Noch in derselben Nacht wurde die Suchmaschine geliefert. Vielleicht hätte mich das stutzig machen sollen, aber erst einmal dachte ich mir nichts dabei. Im Haus konnte ich die Maschine nicht unterbringen, alleine schon wegen des fehlenden Platzes, und so baute ich sie in der Garage auf, ohnehin der richtige Platz für derlei Werkzeug. Zum Glück passte sie komplett hinein. Lang genug war die Garage, ich hatte Jahre zuvor einmal meinen Sattelzug – auch eine größere Anschaffung – dort untergebracht, der mir eines Nachts daraus gestohlen wurde. Rasenmäher, Spaten und Schubkarre mussten leider weichen.

Kurze Zeit später bekam ich Besuch von meinem Schwager. Ein echter Erbsenzähler. Ein unausstehlicher Mensch, den nichts erstaunt, der alles besser weiß, der alles erklären kann und für den nur die Fakten zählen. Kurzum, ein richtiger Unsympath. Nach leicht unterkühlter Begrüßung, zweistündigem Schweigen und fünfzehn schweren Glas Wodka beschloss er, bei mir zu übernachten und den Wagen in die Garage zu stellen. Nach einigen Minuten kam er zurück und sagte mit leiser, leicht zitternder Stimme, daß in meiner Garage eine große Suchmaschine stünde. „Ich weiß“, antwortete ich mit ruhiger Stimme, während ich genüsslich an meinem Wodka nippte: „Ich habe sie mir vor kurzem angeschafft.“ Auf seine zaghafte Frage, ob ich öfters damit suchen würde, sagte ich nein, nicht oft, nur neulich nachts hätte ich nach den Lottozahlen vom Mittwoch gegoogelt. Tags darauf habe ich dann 6 Richtige mit Zusatzzahl getippt, aber das dürfte wohl nichts mit der nächtlichen Suchaktion zu tun gehabt haben. Natürlich war das gelogen, aber ich konnte der Versuchung nicht widerstehen, meinem Schwager einen mitzugeben. Ich weiß nicht, inwiefern er mir die Geschichte abgekauft hat, auf jeden Fall war er danach sehr schweigsam und fühlte sich offensichtlich nicht mehr wohl in seiner Haut. Er wurde ganz einsilbig, leerte sein Glas und verabschiedete sich. Ich habe ihn seitdem nie mehr gesehen.
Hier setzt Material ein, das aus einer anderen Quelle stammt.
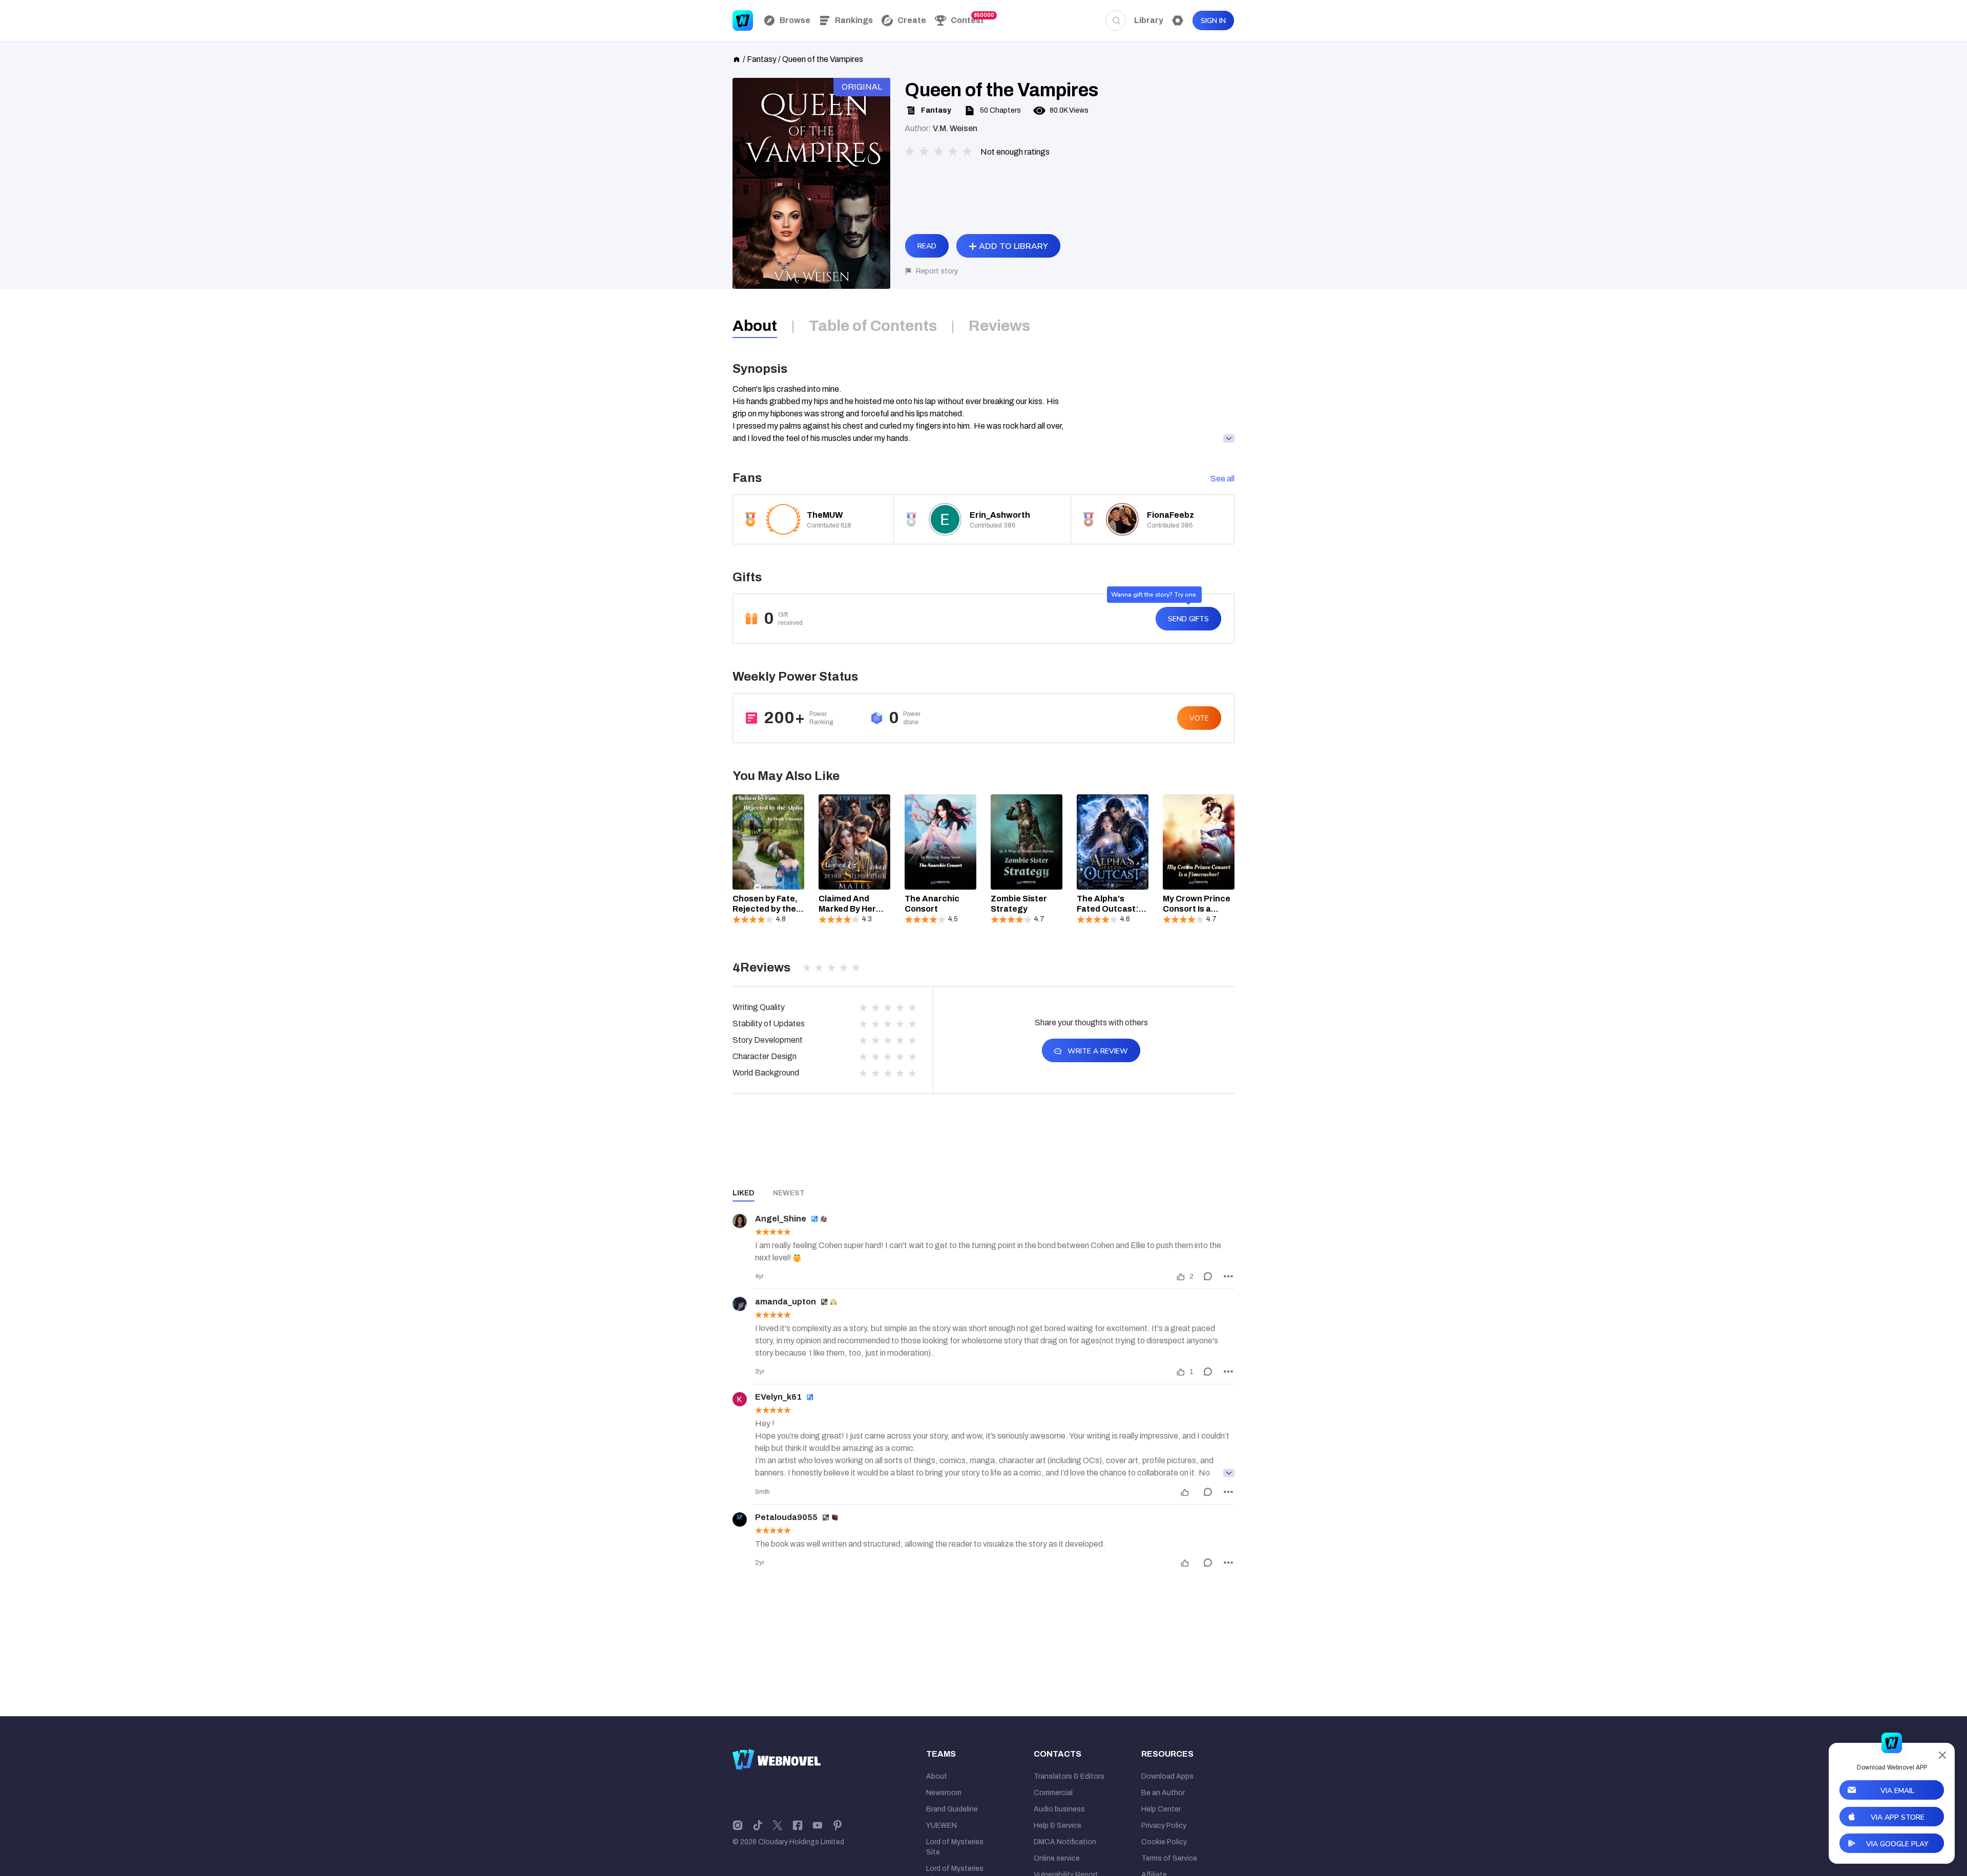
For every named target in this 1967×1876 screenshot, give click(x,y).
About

Als Tags darauf die Meldung über die Ticker ging, dass der Deutschen Telekom eine Suchmaschine abhanden gekommen sei, war mir sofort klar, dass ich das Opfer einer unlauteren Transaktion geworden war. Kein Wunder also, dass ich dem Verkäufer mit großer Skepsis begegnete, als er mir kurz darauf im Gasthaus wieder über den Weg lief. Bei dieser Gelegenheit wollte er mir einen Webkatalog verkaufen, aber ich wollte mich in ein Geschäft mit ihm nicht mehr einlassen – und außerdem, was soll ich mit einem Webkatalog?
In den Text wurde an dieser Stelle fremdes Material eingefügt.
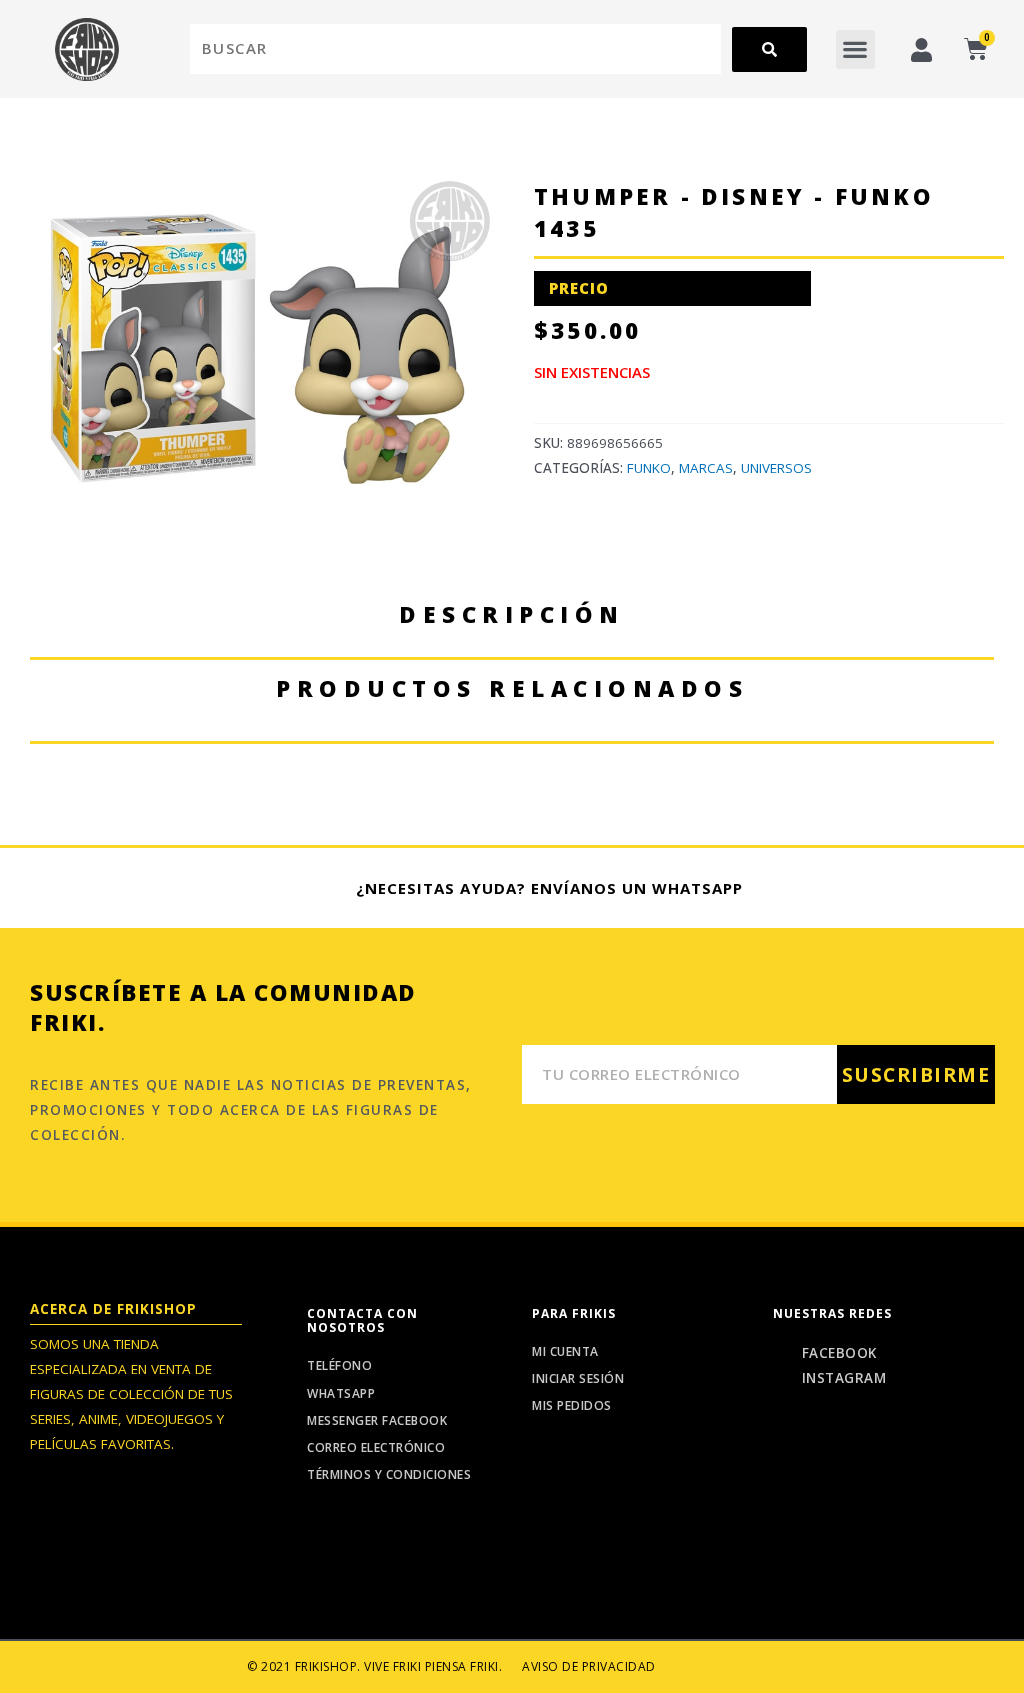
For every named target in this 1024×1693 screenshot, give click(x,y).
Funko (649, 468)
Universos (776, 468)
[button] (855, 49)
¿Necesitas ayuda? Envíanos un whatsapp (549, 888)
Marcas (706, 468)
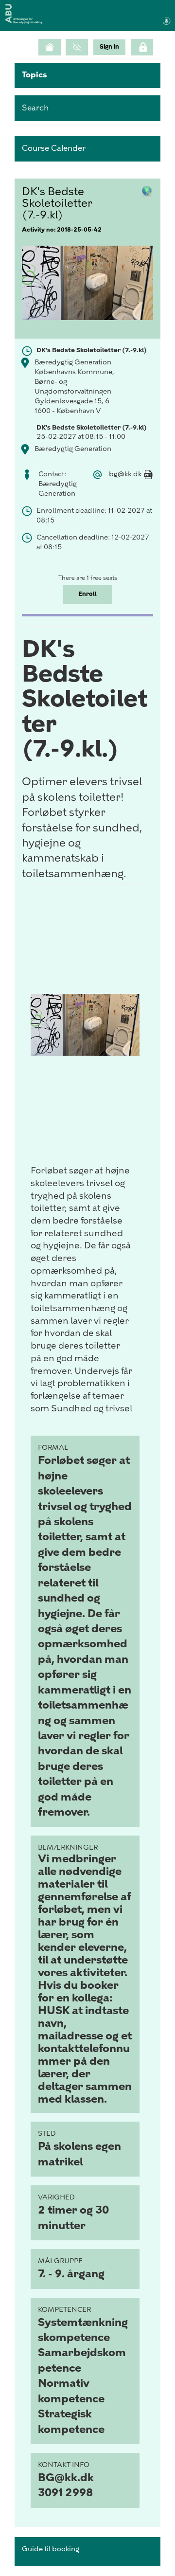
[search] (87, 108)
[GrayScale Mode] (77, 47)
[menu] (109, 46)
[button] (87, 75)
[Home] (49, 47)
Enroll (87, 594)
Der Text basiert auf einer Groteske von Wolfgang Hildesheimer aus dem Jahre 1952 mit dem Titel „Eine größere Anschaffung“. Erschienen im Rahmen der Lieblosen Legenden. Hier geht es zum Originaltext

12 Gedanken zu „Eine größere Anschaffung“

  1. Hallo Gerald,

    vielleicht treffen wir uns mal auf eine Flasche. Ich hätte auch noch einen Webkatalog zu verkaufen, garantiert nicht geklaut, bzw. nur teilweise und das ganz legal, passt in jede Garage und ist extrem pflegeleicht.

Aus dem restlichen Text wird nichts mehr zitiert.